Output the lines from the start of the items through the line containing "Action: click(1212, 611)" as a JSON list of strings, with one string per line and blank lines omitted.

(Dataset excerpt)

....

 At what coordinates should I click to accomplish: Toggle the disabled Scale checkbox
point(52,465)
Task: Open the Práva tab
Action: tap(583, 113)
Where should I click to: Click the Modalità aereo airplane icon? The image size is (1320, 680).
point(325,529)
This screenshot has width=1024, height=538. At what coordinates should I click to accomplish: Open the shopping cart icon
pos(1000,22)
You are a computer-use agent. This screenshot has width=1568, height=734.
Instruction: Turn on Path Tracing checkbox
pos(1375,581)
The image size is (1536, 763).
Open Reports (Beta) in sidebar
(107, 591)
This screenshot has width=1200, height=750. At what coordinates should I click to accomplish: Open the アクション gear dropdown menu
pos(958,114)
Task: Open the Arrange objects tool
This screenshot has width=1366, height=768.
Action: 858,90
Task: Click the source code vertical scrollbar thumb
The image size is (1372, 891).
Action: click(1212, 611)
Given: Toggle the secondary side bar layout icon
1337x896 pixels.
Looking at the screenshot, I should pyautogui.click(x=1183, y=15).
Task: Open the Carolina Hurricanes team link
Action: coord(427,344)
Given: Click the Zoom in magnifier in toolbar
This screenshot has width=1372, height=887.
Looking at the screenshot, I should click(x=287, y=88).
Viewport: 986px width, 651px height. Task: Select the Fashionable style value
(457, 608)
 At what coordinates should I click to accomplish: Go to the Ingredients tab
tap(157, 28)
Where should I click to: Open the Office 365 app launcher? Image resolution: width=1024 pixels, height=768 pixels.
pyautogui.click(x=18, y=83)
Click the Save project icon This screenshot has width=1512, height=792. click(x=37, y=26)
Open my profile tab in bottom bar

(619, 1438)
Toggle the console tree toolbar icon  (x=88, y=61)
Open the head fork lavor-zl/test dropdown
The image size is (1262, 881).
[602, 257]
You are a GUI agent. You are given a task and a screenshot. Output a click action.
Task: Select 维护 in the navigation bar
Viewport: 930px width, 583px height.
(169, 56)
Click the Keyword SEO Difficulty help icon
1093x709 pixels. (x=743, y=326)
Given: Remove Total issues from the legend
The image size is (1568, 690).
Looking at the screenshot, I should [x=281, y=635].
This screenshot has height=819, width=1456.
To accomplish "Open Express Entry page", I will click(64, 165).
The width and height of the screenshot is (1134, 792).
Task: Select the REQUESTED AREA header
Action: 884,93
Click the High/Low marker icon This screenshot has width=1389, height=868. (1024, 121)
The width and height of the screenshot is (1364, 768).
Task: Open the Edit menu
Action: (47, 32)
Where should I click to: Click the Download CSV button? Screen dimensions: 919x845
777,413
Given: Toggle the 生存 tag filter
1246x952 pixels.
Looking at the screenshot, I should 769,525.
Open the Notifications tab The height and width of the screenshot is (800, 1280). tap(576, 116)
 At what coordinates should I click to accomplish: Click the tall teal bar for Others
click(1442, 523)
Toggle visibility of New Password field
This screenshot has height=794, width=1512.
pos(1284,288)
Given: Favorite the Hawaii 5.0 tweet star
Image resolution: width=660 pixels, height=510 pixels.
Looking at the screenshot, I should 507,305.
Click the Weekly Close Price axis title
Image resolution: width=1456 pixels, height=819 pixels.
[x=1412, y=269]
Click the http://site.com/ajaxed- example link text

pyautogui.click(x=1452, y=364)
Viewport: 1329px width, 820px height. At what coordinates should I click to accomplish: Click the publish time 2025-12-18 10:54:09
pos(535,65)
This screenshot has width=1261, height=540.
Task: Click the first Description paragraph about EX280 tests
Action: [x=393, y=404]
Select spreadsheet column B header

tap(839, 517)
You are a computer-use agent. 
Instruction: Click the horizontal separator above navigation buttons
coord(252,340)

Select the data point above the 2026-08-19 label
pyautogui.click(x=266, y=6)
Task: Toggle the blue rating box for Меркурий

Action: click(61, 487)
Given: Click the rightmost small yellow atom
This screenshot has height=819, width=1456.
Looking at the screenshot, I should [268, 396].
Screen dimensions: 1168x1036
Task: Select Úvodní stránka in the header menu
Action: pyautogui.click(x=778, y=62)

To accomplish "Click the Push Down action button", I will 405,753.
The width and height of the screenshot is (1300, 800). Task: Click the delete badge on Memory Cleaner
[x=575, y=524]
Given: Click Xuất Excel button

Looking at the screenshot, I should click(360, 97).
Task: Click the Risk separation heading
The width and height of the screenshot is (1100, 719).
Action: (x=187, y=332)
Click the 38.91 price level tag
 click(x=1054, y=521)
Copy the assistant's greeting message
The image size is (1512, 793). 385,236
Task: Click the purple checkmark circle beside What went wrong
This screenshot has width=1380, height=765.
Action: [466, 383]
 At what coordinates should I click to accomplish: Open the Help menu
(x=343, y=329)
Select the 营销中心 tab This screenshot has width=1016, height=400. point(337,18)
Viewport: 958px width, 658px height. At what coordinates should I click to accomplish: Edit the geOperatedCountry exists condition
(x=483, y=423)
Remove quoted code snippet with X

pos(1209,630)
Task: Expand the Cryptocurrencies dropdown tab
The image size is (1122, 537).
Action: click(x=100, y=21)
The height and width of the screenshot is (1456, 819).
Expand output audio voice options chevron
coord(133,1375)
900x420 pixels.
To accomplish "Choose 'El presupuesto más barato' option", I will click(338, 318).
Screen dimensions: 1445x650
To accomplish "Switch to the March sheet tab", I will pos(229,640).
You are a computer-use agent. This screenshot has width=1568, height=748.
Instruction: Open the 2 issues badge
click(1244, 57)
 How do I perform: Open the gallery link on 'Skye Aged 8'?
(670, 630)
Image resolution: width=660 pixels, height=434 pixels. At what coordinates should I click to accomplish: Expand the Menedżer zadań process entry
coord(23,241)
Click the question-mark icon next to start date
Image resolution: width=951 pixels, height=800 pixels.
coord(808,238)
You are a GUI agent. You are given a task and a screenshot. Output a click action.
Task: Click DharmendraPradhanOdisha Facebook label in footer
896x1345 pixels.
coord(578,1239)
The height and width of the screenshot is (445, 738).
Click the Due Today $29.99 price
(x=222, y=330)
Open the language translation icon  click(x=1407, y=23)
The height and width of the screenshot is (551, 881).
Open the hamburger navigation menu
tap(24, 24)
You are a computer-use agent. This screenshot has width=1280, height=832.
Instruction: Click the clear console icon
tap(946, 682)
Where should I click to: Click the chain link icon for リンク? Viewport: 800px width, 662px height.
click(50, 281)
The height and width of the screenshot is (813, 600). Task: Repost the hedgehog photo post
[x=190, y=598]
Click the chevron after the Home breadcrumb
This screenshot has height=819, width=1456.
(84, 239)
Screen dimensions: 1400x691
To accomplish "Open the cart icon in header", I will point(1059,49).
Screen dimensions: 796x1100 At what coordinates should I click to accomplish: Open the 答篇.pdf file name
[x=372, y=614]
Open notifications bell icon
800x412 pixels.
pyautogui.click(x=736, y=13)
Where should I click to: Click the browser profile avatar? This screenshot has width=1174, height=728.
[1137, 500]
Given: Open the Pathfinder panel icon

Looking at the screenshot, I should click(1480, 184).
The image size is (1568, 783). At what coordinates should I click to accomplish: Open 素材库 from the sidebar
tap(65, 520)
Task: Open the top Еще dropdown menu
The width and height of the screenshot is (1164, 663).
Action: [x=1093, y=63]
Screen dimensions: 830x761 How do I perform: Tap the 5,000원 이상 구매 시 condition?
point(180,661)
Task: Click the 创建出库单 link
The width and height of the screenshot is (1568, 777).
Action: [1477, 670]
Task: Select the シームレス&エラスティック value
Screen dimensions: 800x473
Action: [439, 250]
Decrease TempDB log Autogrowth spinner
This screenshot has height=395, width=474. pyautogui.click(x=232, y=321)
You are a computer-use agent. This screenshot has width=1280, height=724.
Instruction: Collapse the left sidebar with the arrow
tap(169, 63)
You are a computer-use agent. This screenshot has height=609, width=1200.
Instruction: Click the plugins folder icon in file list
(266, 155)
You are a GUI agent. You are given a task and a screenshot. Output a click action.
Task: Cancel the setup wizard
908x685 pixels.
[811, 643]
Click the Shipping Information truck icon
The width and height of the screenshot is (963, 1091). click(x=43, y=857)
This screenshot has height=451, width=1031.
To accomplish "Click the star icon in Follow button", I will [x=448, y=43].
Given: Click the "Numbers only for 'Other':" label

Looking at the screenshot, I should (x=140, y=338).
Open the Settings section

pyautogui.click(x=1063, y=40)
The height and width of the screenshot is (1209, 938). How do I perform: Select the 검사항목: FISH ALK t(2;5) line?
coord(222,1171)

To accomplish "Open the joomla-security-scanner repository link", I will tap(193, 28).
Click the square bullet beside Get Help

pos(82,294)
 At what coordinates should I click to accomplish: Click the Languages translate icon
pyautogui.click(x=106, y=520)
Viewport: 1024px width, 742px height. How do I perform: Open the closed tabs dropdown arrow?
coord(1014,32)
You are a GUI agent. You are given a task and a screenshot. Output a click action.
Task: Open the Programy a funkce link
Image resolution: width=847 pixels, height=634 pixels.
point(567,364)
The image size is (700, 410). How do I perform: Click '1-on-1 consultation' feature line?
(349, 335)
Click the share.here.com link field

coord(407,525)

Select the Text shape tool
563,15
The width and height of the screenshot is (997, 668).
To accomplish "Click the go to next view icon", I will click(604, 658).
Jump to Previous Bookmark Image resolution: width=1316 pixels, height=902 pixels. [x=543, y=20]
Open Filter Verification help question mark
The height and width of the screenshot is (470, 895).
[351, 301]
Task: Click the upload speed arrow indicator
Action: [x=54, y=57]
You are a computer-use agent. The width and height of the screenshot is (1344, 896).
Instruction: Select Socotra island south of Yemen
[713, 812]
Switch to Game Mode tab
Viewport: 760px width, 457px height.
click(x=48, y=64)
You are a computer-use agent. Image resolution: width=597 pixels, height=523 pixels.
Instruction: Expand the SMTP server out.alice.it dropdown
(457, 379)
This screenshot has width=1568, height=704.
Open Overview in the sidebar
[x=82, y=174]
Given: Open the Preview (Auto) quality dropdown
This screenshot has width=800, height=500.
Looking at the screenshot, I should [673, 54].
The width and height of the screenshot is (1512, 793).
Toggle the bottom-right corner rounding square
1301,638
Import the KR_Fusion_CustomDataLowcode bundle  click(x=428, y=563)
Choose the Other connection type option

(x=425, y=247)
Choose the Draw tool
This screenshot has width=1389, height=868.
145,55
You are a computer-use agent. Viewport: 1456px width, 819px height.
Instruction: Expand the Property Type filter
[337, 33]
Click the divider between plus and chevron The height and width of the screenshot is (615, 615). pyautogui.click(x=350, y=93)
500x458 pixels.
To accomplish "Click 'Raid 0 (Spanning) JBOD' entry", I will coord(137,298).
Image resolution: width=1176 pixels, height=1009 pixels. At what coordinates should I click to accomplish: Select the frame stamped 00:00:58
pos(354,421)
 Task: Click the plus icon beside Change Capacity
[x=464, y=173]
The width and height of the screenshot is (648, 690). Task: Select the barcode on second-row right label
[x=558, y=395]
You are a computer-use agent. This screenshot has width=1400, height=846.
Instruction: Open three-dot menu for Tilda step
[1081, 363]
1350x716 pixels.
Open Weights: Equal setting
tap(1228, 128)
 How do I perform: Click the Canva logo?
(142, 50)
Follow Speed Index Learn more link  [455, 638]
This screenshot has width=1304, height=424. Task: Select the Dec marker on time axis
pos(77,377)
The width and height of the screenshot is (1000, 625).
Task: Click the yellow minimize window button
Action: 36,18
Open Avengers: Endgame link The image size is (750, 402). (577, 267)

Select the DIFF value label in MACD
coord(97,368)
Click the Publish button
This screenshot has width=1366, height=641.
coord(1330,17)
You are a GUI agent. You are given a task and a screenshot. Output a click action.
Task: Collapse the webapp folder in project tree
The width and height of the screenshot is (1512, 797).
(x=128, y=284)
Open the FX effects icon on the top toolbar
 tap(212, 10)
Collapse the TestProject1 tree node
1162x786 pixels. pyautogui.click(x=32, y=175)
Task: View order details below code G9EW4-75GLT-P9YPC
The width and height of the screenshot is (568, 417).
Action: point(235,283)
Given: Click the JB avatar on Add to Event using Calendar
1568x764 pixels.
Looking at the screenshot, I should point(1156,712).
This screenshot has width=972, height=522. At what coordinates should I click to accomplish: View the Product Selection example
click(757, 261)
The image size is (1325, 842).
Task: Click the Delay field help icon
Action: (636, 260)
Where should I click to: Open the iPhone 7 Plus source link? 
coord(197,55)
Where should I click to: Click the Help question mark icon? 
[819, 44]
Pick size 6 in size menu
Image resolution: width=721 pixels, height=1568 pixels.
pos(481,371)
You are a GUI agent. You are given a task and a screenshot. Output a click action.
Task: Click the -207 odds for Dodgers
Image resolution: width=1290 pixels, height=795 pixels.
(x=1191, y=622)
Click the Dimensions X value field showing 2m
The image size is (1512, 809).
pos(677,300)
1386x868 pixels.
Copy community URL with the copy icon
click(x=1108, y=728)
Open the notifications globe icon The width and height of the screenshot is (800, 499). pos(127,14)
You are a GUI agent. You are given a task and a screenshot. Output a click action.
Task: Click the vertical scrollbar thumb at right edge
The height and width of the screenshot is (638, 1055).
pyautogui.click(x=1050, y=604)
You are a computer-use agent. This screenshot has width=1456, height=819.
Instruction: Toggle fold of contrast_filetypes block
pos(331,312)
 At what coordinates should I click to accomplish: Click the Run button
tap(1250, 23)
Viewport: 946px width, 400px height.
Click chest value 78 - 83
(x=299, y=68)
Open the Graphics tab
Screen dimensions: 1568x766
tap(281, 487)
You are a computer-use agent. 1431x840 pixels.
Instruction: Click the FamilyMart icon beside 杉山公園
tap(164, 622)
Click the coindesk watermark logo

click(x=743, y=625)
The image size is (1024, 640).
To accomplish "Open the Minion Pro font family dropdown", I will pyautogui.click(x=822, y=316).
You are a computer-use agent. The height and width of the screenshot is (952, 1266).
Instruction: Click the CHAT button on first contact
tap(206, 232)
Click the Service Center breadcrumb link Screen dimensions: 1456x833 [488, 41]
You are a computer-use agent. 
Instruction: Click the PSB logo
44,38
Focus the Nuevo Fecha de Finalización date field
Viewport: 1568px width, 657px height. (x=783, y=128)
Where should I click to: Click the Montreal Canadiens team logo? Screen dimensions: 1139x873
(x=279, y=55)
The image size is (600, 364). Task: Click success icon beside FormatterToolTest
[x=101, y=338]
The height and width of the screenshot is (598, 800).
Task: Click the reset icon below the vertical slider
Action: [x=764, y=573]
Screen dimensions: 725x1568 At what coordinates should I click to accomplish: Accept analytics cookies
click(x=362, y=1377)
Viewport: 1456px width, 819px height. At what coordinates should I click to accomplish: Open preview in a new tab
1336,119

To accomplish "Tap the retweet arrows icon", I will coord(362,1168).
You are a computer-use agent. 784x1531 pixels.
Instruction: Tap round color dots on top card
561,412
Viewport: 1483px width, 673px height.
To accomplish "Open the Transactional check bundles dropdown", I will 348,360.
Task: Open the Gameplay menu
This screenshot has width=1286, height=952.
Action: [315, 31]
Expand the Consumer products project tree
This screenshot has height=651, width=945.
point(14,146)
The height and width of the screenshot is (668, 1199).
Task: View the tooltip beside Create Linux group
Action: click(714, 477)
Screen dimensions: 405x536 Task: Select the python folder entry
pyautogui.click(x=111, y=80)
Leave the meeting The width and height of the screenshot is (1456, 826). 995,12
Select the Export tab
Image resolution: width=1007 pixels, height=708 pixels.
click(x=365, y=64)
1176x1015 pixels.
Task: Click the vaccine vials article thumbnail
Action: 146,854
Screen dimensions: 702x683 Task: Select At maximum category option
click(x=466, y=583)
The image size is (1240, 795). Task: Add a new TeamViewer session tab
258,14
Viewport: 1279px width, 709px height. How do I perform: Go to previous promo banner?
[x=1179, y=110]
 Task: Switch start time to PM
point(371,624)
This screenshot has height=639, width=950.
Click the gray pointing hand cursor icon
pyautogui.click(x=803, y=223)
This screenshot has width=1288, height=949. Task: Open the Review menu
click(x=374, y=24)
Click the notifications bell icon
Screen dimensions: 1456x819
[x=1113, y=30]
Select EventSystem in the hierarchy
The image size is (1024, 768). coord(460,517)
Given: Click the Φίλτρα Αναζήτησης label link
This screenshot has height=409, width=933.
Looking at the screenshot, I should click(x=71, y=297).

....

### FINISHED TASK
[
  " At what coordinates should I click to accomplish: Toggle the disabled Scale checkbox",
  "point(52,465)",
  "Task: Open the Práva tab",
  "Action: tap(583, 113)",
  "Where should I click to: Click the Modalità aereo airplane icon? The image size is (1320, 680).",
  "point(325,529)",
  "This screenshot has width=1024, height=538. At what coordinates should I click to accomplish: Open the shopping cart icon",
  "pos(1000,22)",
  "You are a computer-use agent. This screenshot has width=1568, height=734.",
  "Instruction: Turn on Path Tracing checkbox",
  "pos(1375,581)",
  "The image size is (1536, 763).",
  "Open Reports (Beta) in sidebar",
  "(107, 591)",
  "This screenshot has width=1200, height=750. At what coordinates should I click to accomplish: Open the アクション gear dropdown menu",
  "pos(958,114)",
  "Task: Open the Arrange objects tool",
  "This screenshot has width=1366, height=768.",
  "Action: 858,90",
  "Task: Click the source code vertical scrollbar thumb",
  "The image size is (1372, 891).",
  "Action: click(1212, 611)"
]